Add all split overloads with examples. Part of #3528

cc: @ConnorGray

@ConnorGray
Copy link
Collaborator

This looks fantastic and is much easier to keep all the context in my head, making review snappy. Thank you so much for doing that Martin 😄

Other than a question about method placement, this looks ready to go.

@ConnorGray
Copy link
Collaborator

!sync

@modularbot modularbot added the imported-internally Signals that a given pull request has been imported internally. label Feb 25, 2025
@ConnorGray
Copy link
Collaborator

Hmm, it seems this is running into Mojo compiler assertion failures in CI internally.

I'm able to reproduce a crash using $ mojo package ./stdlib/src/ to build this PR. (Curious that the CI here succeeds? That's odd.).

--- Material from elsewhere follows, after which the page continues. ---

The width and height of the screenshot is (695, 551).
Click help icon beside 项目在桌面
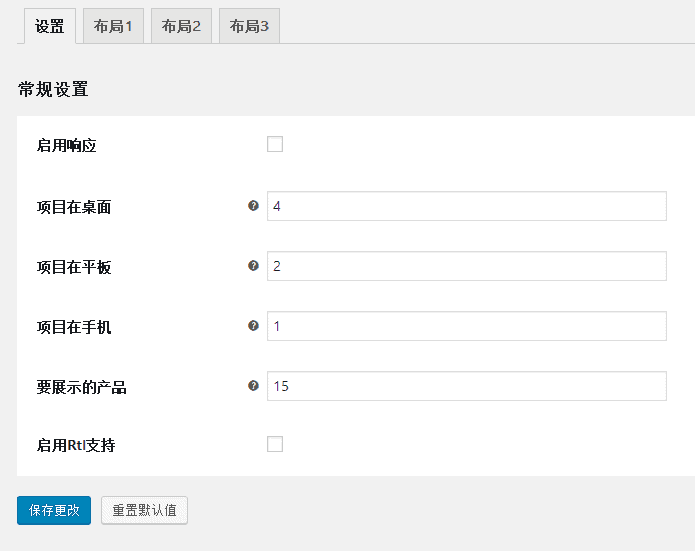(253, 206)
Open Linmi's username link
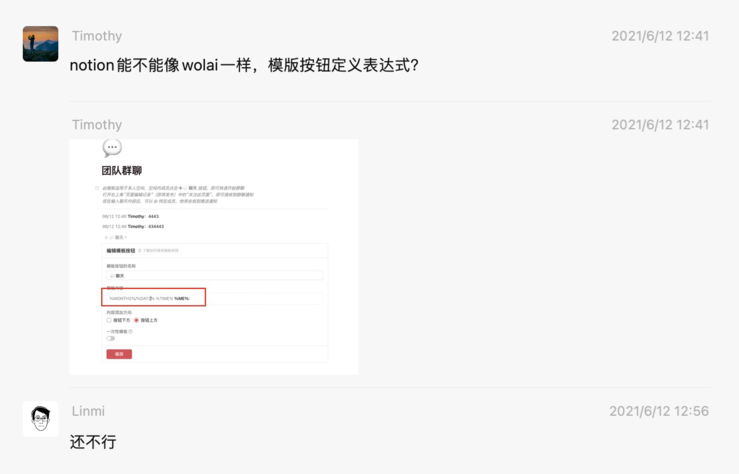The width and height of the screenshot is (739, 474). point(89,411)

The crash I've been seeing looks like this:

1.  Crash resolving decl body at loc("collections/string/string.mojo":1445:8)
    >>     fn split(self, sep: StringSlice, maxsplit: Int) raises -> List[String]:
              ^...................................................................
    >>         """Split the string by a separator.
    >> 
    >>         Args:
    >>             sep: The string to split on.
2.  Crash parsing statement at loc("collections/string/string.mojo":1466:9)
    >>         return _to_string_list(self.as_string_slice().split(sep, maxsplit))
               ^..................................................................<

Are you able to call these new split() functions in any example programs locally, without running into a compiler crash?

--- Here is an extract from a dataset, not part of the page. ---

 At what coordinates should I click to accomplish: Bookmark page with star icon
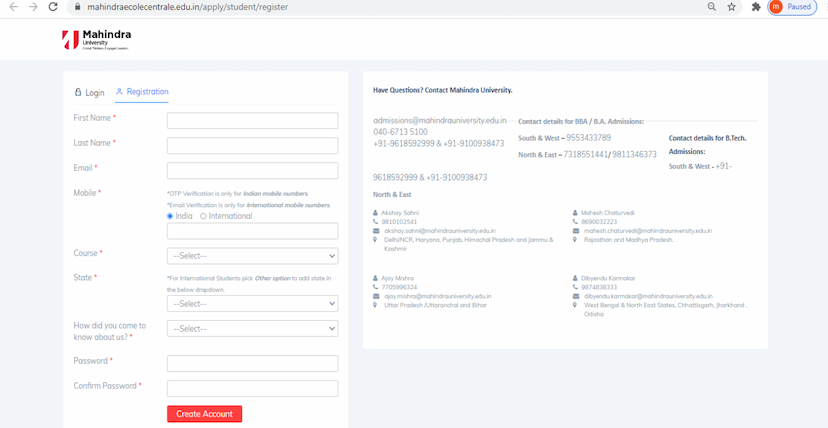point(731,6)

I think this is running into the same parameter inference problem I ran into when I recently did some work on StringSlice.split(), which led me to use the explicit parameters you see in the signature here:

    fn split[
        sep_mut: Bool,
        sep_origin: Origin[sep_mut], //,
    ](
        self,
        sep: StringSlice[sep_origin],
        maxsplit: Int = -1,
    ) raises -> List[
        String
    ]:

I notice that you still change StringSlice.split() to return a List[StringSlice] (spelled as List[Self]) in this PR — I'm fairly certain that's the cause of the crash.

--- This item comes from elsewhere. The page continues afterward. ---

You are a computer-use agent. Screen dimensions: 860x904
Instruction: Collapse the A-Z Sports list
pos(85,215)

Originally I thought this PR was writing out each of these overloads as a way you found to workaround that crash, but it appears that may not have been the goal?

My best guess is that this issue occurs when something goes wrong inferring origin parameters when StringSlice appears in both as the sep: StringSlice argument and in the return List[StringSlice[..]], but I haven't narrowed down a minimal repro myself.

@martinvuyk martinvuyk requested a review from a team as a code owner February 26, 2025 22:06
@martinvuyk
Copy link
Contributor Author

martinvuyk commented Feb 26, 2025

@ConnorGray I can't repro the crash

I notice that you still change StringSlice.split() to return a List[StringSlice] (spelled as List[Self]) in this PR — I'm fairly certain that's the cause of the crash.

AFAIK the Self type has the origin bound defined and is not the same as some_argument: StringSlice

Originally I thought this PR was writing out each of these overloads as a way you found to workaround that crash, but it appears that may not have been the goal?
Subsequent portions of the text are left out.